[[ Excerpt to read, beginning ]]

A recent study by Oregon State University researchers aims to give new insight into what chemicals are being inhaled and absorbed into the skin on a daily basis, to see if people are unknowingly absorbing potentially harmful compounds.

In 2014, researchers gave 262 silicone wristbands to volunteers from urban and rural communities in North America, Africa, and South America. Extracts from the wristbands were then analyzed to determine which chemicals volunteers had been exposed to. According to Kim Anderson, an OSU professor and leader of the research team, the bands were designed to imitate biological uptake, the process by which substances from the environment are transferred into human bodies.

“It’s meant to mimic our skin cells, so the concept is that what’s in the wristband is a mimic of what’s in ourselves,” Anderson said.

Analysis of the wristbands showed that 191 different types of chemicals were detected in total, and that no two wristbands had identical detections. Exposure ranged from four to 43 unique chemicals on each volunteer. Many chemicals that were found in high frequencies are not commonly researched, so not much is known about them.   

According to Anderson, it is not possible to determine the harmful effects of chemicals from this study because the wristbands did not measure amount, only that the chemical was present.

“We have this concept in toxicology that the dose makes the poison,” Anderson said. “While a chemical may be present in your environment, it has to be present at a toxic level [to cause harm].” 

Anderson said that the wristbands showed low pesticide exposure, which was the type of chemical many were concerned about. Instead, the wristbands mostly detected fragrance compounds, personal care products, chemicals from industrial processes, and phthalates, which are commonly used in plastics. This study differs from many other studies in that it focused on mixtures of chemicals rather than a single type of chemical.

In over 50 percent of all wristbands, potential endocrine disrupting chemicals were discovered. The human endocrine system releases  hormones from glands into blood. Exposure to disrupting chemicals has been linked to negative health effects that include adverse pregnancy and endocrine-related cancer. Phthalates are a potential EDC, as well as flame retardants which were detected in all wristbands except for the ones from Africa. Flame retardant chemicals, often found on furniture, were discovered to a large extent on children.

[[ Excerpt to read, end ]]

# Task description
According to the wristband study article, how many different types of chemicals were detected in total? The data that comes next is separate from the wristband study article.

[[ Given data, beginning ]]

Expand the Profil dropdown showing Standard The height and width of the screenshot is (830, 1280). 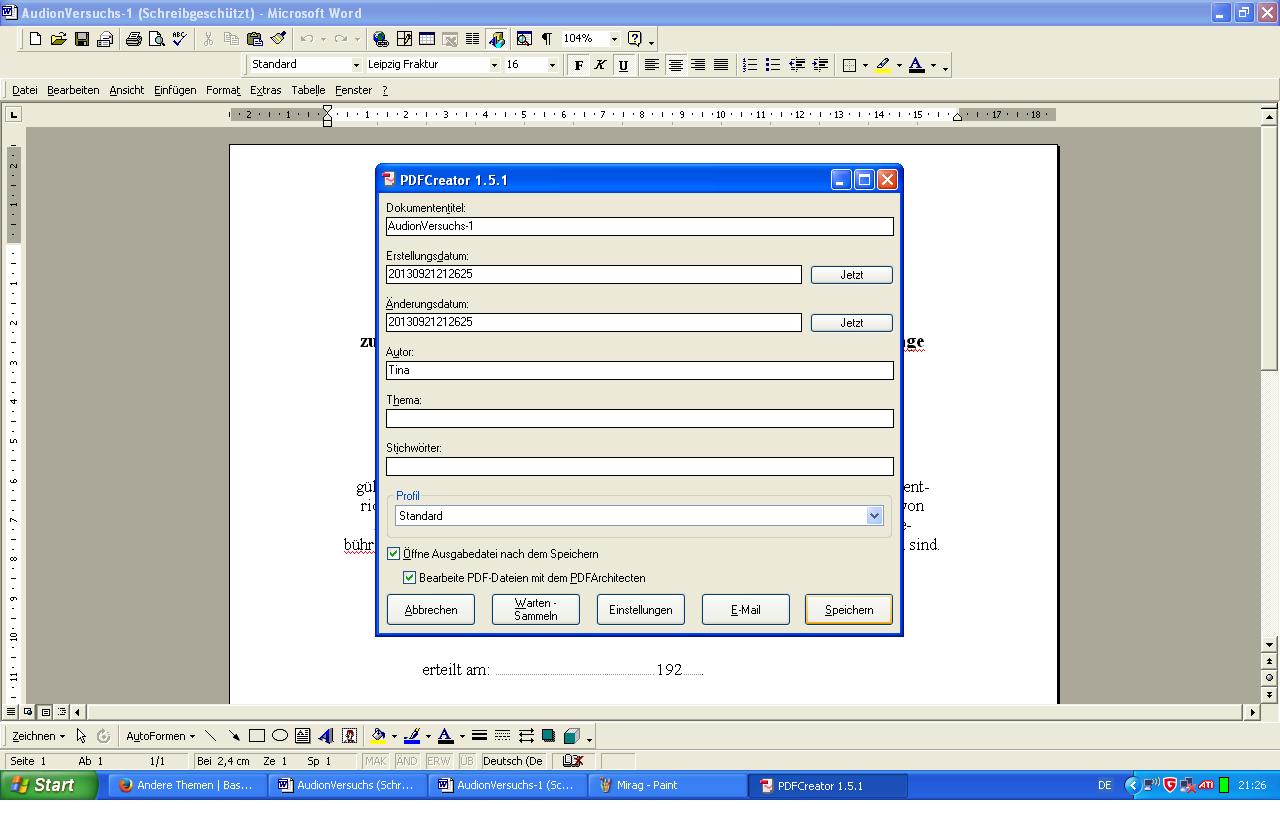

[[ Given data, end ]]

# Written solution
191